In Morath, the lease permitted the landlord to use service charge monies towards building-related costs but did not permit the monies to be used towards the landlord’s estate-wide costs liabilities. Accordingly, the landlord was suffering a shortfall, whilst the lessee was getting a windfall.
The question for the Upper Tribunal was whether this kind of shortfall is unsatisfactory, so the Tribunal can intervene and vary the terms.
It was accepted there was a perceived inequity in the bargain made between the parties (ie in the lease). The Upper Tribunal said:
“…section 35 does not enable the Tribunal to vary a lease on the basis that it imposes unequal burdens, or is expensive or inconvenient”.
It seems section 35 will not come to the rescue of parties where there’s drafting errors, unless it can be demonstrated the terms are unworkable. In Morath, Camden had not shown the provisions were unworkable, and there’s no suggestion it couldn’t meet its contributions.
Qualifying Long Term Agreements
Since Corvan, QLTAs have been firmly on radar. So it’s unsurprising there’s been a seeming increase in service charge challenges based on agreements being QLTAs. In the summer, the Upper Tribunal reminded us in Ghosh (Ghosh v Hanover Gate Mansions Limited and anr  UKUT 290 (LC)) that a contract comes into effect when performance commences, and not when the goods or services are paid for.

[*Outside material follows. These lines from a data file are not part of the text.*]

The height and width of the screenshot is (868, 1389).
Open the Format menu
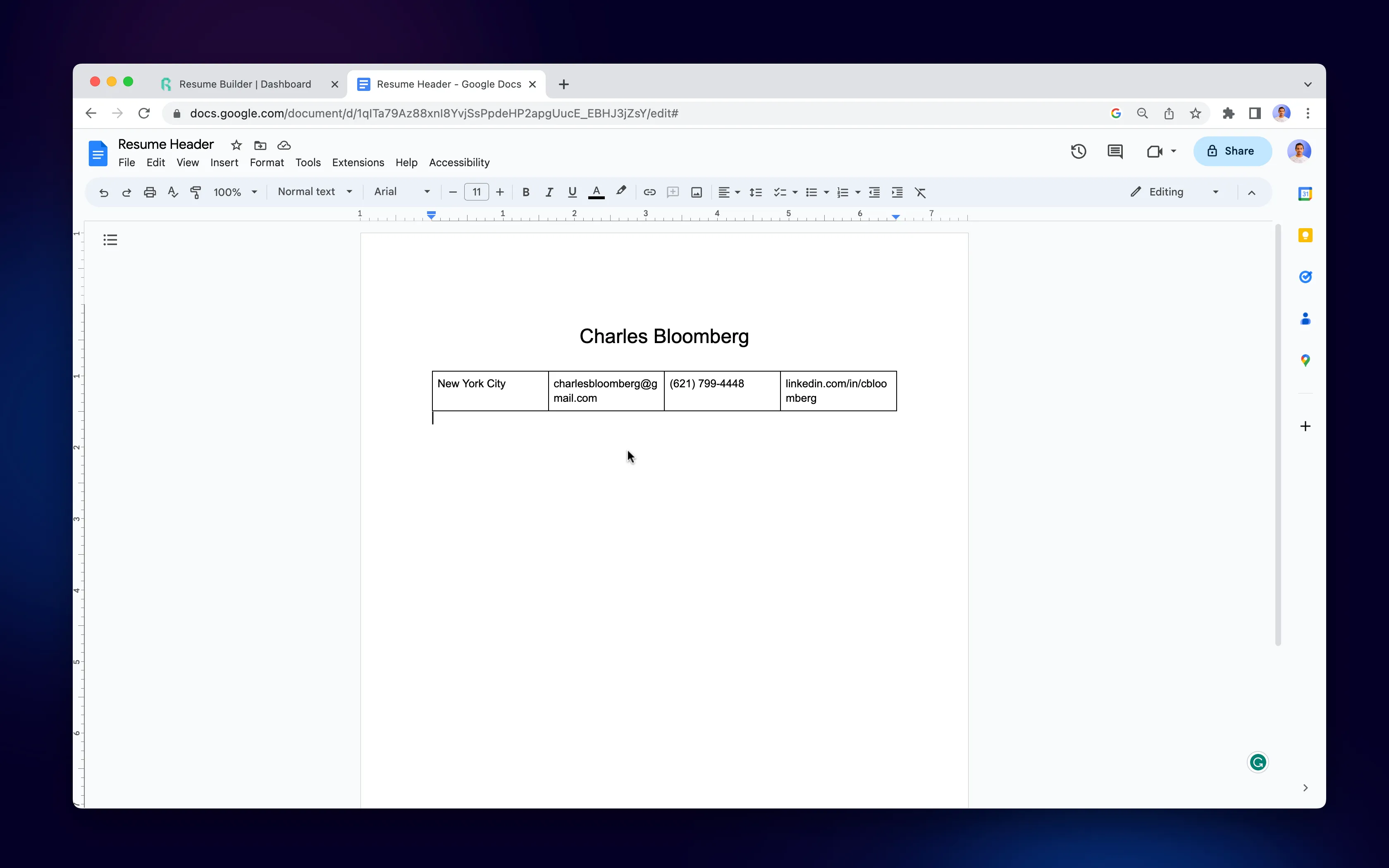point(266,162)
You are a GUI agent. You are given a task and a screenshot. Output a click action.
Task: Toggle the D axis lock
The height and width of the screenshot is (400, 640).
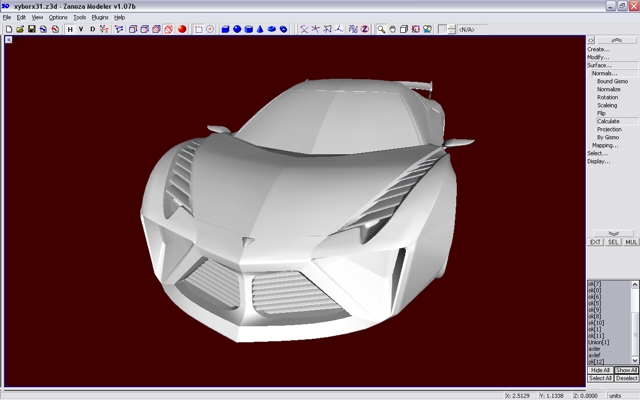point(92,29)
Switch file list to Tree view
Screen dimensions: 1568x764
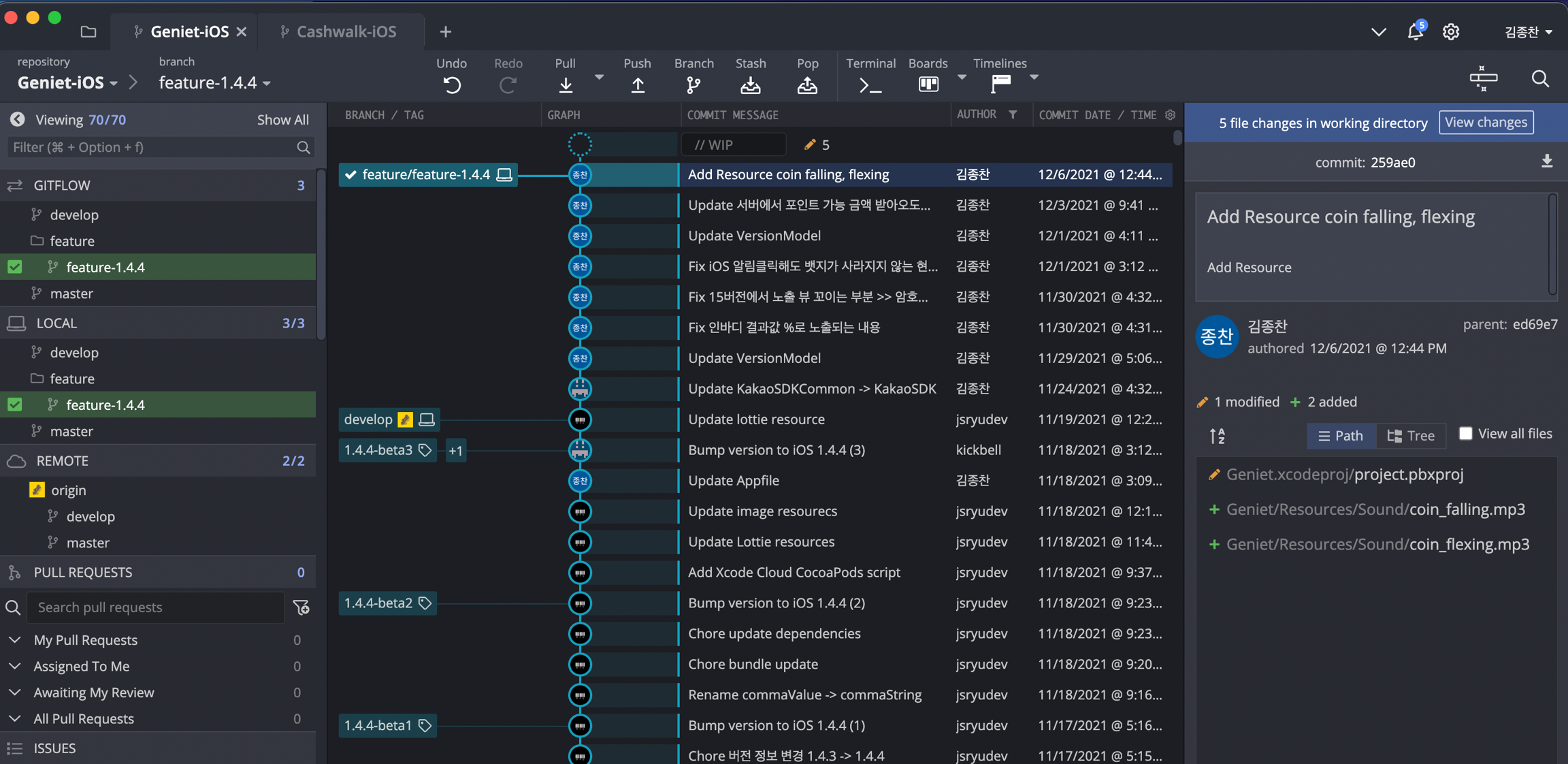click(x=1411, y=436)
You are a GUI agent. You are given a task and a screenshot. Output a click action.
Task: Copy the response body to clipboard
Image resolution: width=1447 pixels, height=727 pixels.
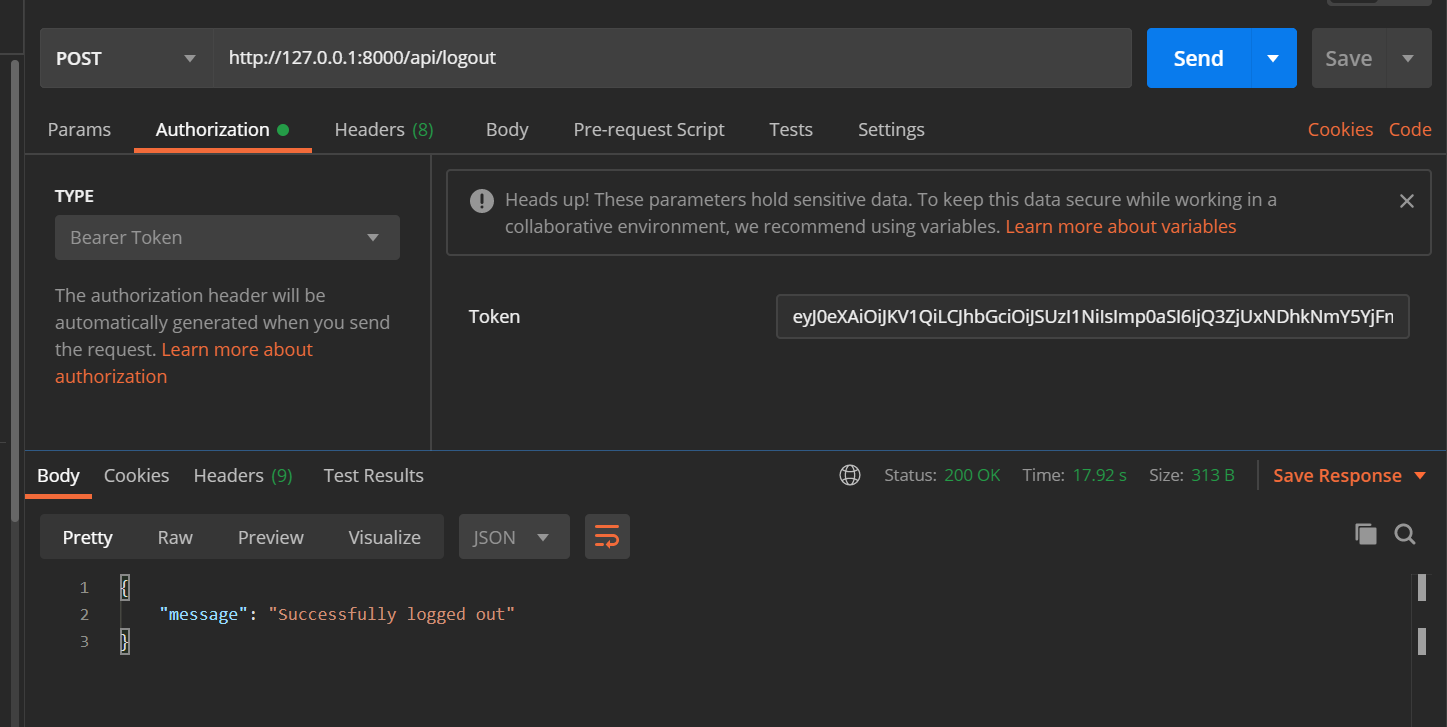pyautogui.click(x=1366, y=534)
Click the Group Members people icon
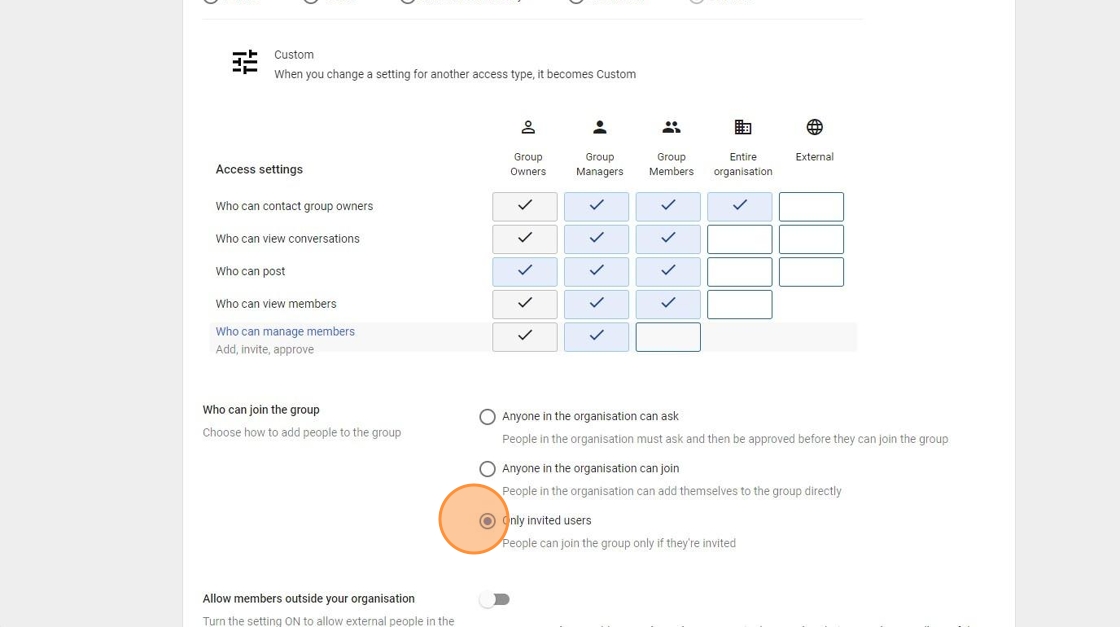Viewport: 1120px width, 627px height. pyautogui.click(x=671, y=127)
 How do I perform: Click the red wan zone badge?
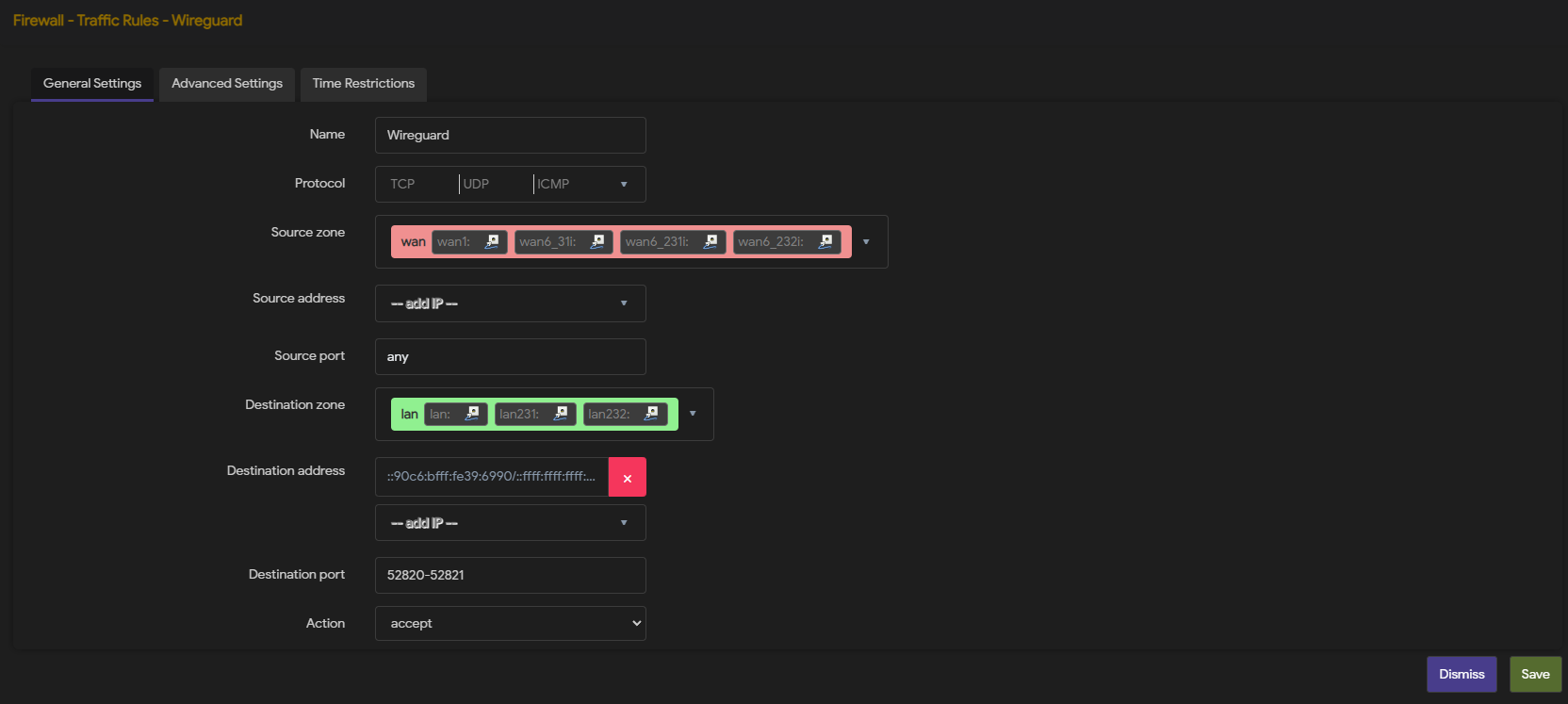(413, 242)
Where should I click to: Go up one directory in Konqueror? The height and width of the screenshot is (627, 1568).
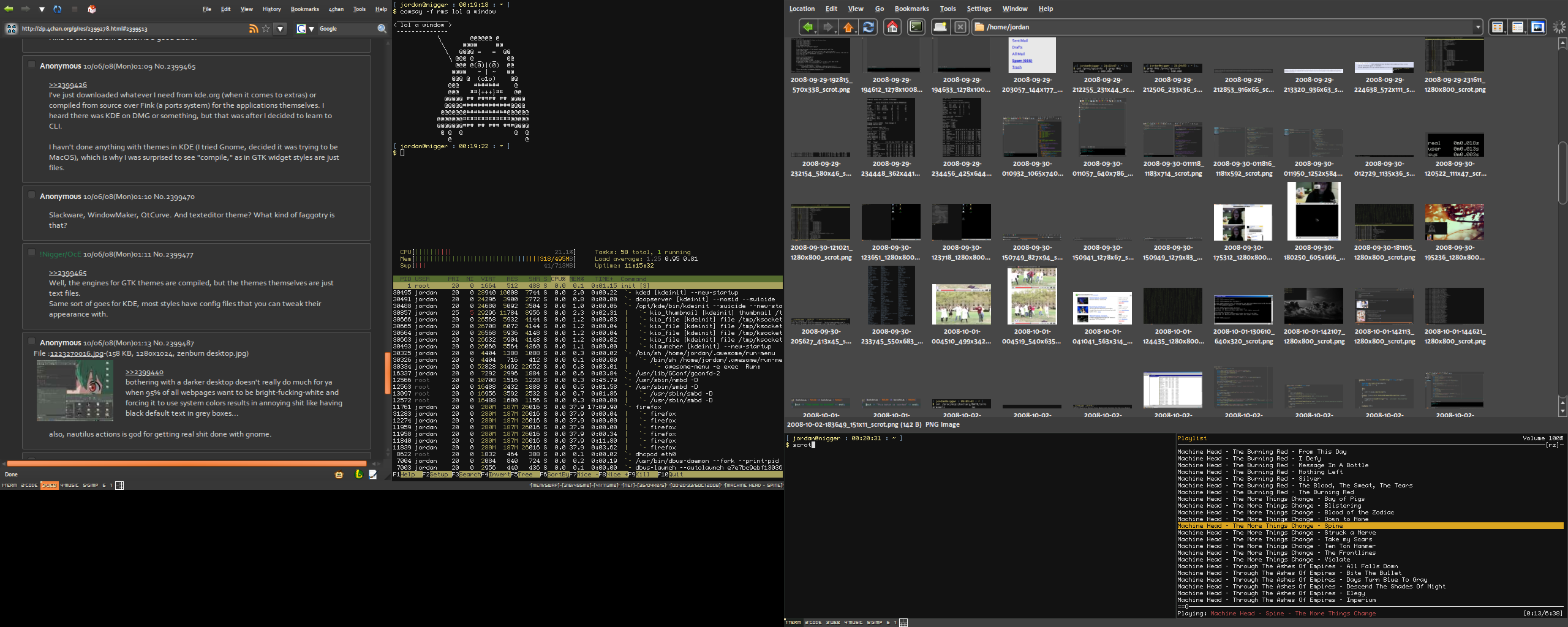click(848, 27)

As we’re approaching the new year, it’s an opportunity to check the wording of agreements (and not just management agreements) to make sure they aren’t QLTAs.
What’s on the horizon?
In short, quite a lot!
As far as the appeal Courts are concerned, we’re awaiting the decision of the Supreme Court on mutual enforceability covenants. The Court of Appeal in January will consider forfeiture and waiver, and in the early spring the Upper Tribunal will examine section 20B (again).
We’ve got the Law Commission reports on enfranchisement, right to manage and commonhold to look forward to in the new year.
No doubt there’ll be a continued focus on fire safety issues too. So, 2020 is certainly on track to be as busy as 2019!